# DATA SHOWN:
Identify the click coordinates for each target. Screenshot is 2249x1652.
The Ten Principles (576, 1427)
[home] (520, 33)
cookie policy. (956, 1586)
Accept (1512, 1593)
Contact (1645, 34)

# PROBLEM TO SOLVE:
Write the entries above out again, verbatim.

# EXERCISE SOLUTION:
Identify the click coordinates for each target. Screenshot is 2249x1652.
The Ten Principles (576, 1427)
[home] (520, 33)
cookie policy. (956, 1586)
Accept (1512, 1593)
Contact (1645, 34)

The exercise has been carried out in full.